[TASK DIRECTIONS]
Pick out every line of the entries below where "info" occurs, and copy those lines.

[PROVIDED ENTRIES]
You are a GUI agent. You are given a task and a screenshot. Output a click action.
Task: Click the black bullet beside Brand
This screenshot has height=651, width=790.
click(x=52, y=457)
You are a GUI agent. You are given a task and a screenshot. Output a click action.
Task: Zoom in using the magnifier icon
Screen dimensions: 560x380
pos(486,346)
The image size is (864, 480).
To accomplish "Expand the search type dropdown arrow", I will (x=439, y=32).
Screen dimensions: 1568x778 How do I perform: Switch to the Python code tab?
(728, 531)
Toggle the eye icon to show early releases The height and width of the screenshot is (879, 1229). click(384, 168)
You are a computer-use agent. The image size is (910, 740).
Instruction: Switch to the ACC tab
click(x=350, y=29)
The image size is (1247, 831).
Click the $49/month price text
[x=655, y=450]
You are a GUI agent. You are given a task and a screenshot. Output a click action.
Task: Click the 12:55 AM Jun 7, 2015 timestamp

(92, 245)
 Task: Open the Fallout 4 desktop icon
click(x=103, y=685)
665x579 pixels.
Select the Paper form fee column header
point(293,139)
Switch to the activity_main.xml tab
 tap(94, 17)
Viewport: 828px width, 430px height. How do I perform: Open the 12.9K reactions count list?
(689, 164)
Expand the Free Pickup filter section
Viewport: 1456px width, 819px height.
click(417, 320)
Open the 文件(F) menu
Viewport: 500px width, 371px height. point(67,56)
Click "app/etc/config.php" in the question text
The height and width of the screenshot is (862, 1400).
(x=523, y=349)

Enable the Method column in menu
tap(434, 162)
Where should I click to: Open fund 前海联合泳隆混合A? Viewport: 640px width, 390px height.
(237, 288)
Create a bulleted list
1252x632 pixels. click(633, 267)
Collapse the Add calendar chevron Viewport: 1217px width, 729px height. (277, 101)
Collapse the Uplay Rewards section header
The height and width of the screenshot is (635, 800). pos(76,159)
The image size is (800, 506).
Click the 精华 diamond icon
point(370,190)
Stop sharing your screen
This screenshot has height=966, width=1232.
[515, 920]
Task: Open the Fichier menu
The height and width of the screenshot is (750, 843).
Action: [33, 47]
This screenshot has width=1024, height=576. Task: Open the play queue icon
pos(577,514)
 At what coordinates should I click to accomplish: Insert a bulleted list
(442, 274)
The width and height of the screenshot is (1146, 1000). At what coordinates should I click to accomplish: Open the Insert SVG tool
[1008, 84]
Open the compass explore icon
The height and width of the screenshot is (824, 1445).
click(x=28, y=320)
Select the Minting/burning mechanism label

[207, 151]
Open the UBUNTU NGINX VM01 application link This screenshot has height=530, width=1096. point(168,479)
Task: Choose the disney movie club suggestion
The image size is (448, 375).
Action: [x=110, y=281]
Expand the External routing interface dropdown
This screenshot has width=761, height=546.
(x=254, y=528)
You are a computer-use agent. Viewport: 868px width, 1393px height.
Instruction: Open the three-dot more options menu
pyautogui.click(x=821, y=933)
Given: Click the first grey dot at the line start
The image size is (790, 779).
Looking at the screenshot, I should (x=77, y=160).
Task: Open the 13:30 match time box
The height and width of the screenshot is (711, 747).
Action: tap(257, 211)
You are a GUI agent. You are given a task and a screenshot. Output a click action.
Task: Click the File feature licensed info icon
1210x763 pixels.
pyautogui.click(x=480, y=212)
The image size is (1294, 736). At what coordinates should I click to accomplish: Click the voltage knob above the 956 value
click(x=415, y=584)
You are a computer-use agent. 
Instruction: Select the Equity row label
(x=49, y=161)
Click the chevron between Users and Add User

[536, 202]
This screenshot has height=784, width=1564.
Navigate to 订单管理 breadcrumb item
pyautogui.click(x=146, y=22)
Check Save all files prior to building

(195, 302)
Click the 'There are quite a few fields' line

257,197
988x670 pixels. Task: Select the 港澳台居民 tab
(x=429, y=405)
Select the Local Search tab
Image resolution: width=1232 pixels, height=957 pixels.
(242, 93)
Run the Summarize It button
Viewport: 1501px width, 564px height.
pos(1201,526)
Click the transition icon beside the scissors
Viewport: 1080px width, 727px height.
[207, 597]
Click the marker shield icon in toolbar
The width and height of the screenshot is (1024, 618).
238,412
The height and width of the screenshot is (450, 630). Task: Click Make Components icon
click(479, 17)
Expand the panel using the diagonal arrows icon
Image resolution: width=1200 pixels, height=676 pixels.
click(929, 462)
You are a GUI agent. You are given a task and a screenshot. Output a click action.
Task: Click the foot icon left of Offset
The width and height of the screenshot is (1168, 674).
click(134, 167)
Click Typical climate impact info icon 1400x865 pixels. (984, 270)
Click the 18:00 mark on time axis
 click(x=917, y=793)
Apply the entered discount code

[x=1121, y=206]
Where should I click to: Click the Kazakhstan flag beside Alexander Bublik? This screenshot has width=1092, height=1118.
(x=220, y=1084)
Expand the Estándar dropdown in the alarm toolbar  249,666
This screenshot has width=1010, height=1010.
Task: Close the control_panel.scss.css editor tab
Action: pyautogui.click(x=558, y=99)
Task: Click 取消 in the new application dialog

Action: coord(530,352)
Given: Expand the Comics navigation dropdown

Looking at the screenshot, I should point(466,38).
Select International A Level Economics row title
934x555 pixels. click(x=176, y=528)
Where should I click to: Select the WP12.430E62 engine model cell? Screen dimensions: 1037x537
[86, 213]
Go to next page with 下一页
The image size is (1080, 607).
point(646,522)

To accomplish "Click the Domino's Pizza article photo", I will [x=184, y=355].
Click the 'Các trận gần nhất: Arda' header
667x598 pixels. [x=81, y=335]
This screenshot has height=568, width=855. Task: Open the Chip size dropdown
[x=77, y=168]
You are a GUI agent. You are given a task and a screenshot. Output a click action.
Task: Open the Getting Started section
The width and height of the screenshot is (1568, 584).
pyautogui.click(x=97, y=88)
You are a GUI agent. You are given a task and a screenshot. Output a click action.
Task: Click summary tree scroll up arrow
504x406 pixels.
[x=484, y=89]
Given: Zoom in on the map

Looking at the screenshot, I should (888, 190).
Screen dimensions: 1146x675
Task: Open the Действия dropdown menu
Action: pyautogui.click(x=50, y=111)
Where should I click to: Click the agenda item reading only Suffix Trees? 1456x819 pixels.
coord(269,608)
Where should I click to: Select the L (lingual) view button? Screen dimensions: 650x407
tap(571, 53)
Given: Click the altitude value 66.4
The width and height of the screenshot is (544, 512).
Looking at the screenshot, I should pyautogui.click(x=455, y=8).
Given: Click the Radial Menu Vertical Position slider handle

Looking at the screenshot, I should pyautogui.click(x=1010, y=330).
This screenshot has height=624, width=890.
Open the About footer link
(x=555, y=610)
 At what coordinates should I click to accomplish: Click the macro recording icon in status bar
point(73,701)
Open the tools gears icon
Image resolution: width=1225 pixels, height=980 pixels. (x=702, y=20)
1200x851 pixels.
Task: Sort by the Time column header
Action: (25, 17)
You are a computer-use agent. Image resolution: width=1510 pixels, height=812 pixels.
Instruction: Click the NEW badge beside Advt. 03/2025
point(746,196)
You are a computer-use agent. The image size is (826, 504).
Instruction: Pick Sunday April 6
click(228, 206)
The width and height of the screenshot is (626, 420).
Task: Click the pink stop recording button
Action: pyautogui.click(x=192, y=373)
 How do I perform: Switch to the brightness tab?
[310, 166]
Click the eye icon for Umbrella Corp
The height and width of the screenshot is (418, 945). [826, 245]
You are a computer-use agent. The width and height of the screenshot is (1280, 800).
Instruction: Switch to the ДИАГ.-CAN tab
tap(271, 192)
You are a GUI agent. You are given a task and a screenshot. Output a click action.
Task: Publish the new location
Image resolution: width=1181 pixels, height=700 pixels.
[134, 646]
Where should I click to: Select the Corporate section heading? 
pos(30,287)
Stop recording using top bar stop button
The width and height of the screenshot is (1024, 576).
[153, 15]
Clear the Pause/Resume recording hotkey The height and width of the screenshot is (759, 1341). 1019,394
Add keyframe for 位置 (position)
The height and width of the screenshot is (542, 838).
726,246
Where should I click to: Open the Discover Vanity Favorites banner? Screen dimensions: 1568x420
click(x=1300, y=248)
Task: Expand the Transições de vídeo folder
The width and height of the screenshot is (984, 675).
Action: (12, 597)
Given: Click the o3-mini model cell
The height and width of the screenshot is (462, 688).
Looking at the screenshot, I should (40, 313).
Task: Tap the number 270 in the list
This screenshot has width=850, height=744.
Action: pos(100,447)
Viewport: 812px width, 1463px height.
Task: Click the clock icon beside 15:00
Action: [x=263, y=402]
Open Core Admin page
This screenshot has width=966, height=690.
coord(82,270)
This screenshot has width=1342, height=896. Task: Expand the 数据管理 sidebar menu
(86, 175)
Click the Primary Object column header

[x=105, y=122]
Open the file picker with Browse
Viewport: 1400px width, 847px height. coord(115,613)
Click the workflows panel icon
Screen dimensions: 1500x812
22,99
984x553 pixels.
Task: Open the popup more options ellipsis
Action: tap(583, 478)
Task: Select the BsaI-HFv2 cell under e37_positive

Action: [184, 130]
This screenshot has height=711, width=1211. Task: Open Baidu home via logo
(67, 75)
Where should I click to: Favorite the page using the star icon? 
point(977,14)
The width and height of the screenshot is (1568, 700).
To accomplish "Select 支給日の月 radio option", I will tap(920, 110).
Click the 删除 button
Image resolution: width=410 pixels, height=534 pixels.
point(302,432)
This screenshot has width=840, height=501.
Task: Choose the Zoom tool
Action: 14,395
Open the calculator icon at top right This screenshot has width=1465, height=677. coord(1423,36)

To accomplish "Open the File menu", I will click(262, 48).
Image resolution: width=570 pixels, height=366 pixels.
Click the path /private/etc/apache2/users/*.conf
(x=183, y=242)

[RESULT OF THE EXERCISE]
Task: Click the File feature licensed info icon
Click Typical climate impact info icon 1400x865 pixels. (984, 270)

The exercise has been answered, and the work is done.